> [Exercise objective] Output exactly, and only, the stretch of lines beginning at the line with "Given: Toggle strikethrough formatting" and ending at the last line of the listing below. Drop the pictures.

> [Material shown]
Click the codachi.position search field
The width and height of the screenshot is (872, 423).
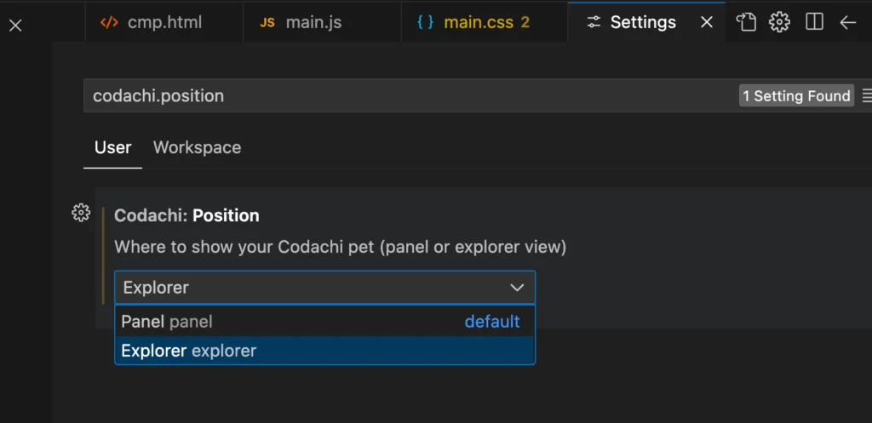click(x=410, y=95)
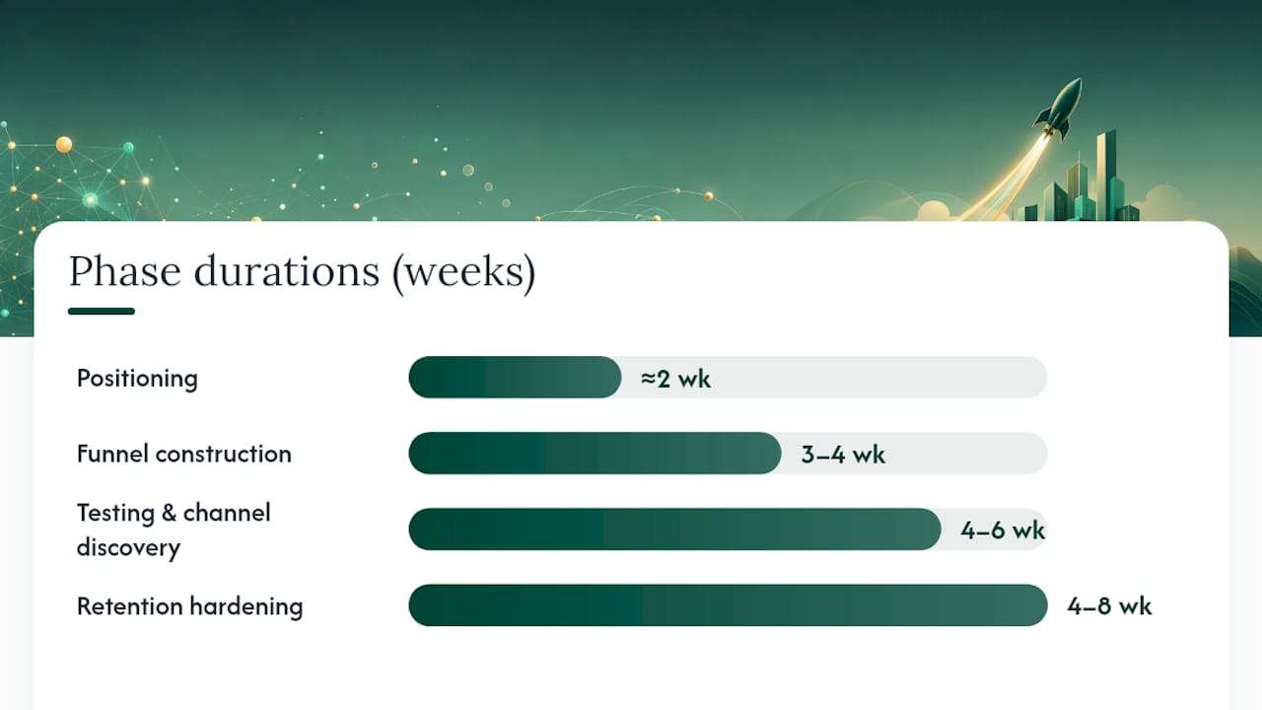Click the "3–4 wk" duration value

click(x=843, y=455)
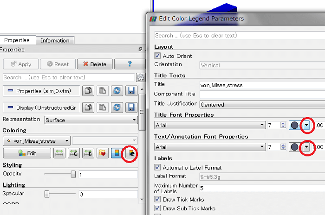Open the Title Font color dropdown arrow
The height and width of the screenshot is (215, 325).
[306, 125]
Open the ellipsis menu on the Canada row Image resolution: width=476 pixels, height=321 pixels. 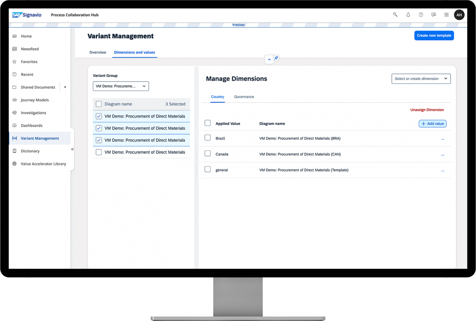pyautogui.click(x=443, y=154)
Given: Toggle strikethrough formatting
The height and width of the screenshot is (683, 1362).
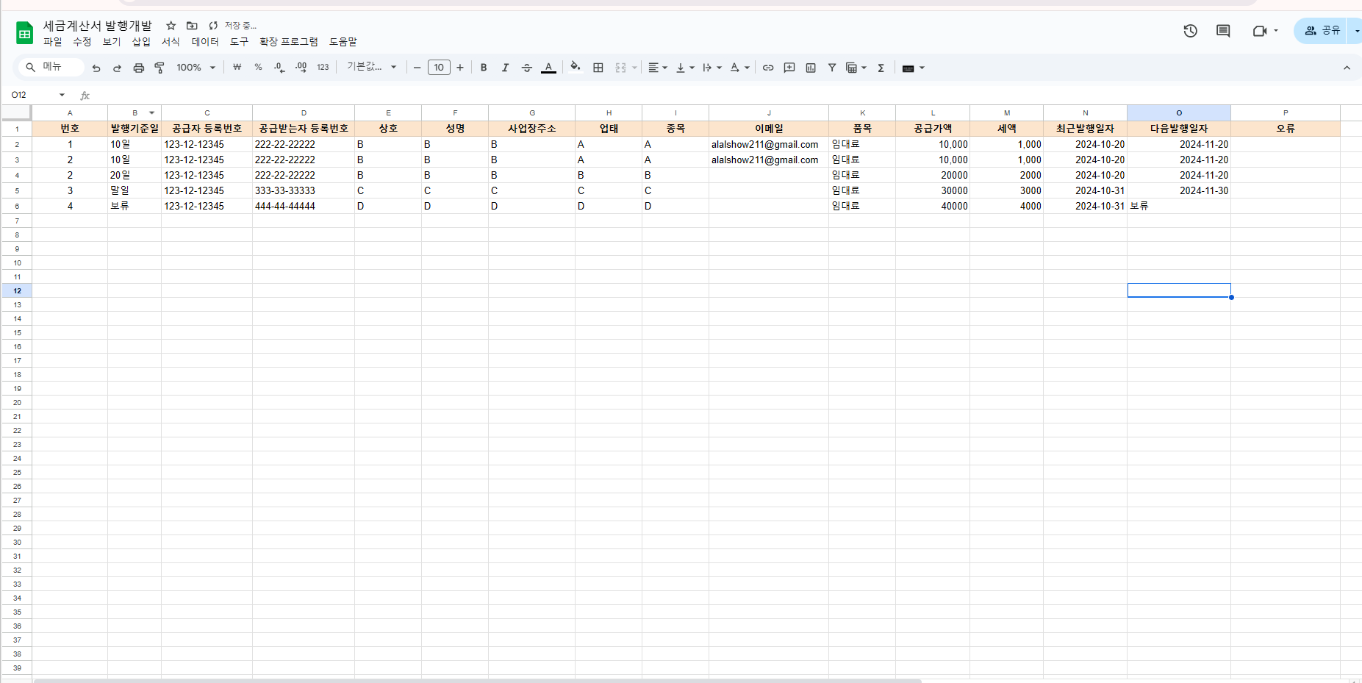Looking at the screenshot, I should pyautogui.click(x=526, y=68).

> [Task result]
Given: Toggle strikethrough formatting
The height and width of the screenshot is (683, 1362).
Looking at the screenshot, I should pyautogui.click(x=526, y=68).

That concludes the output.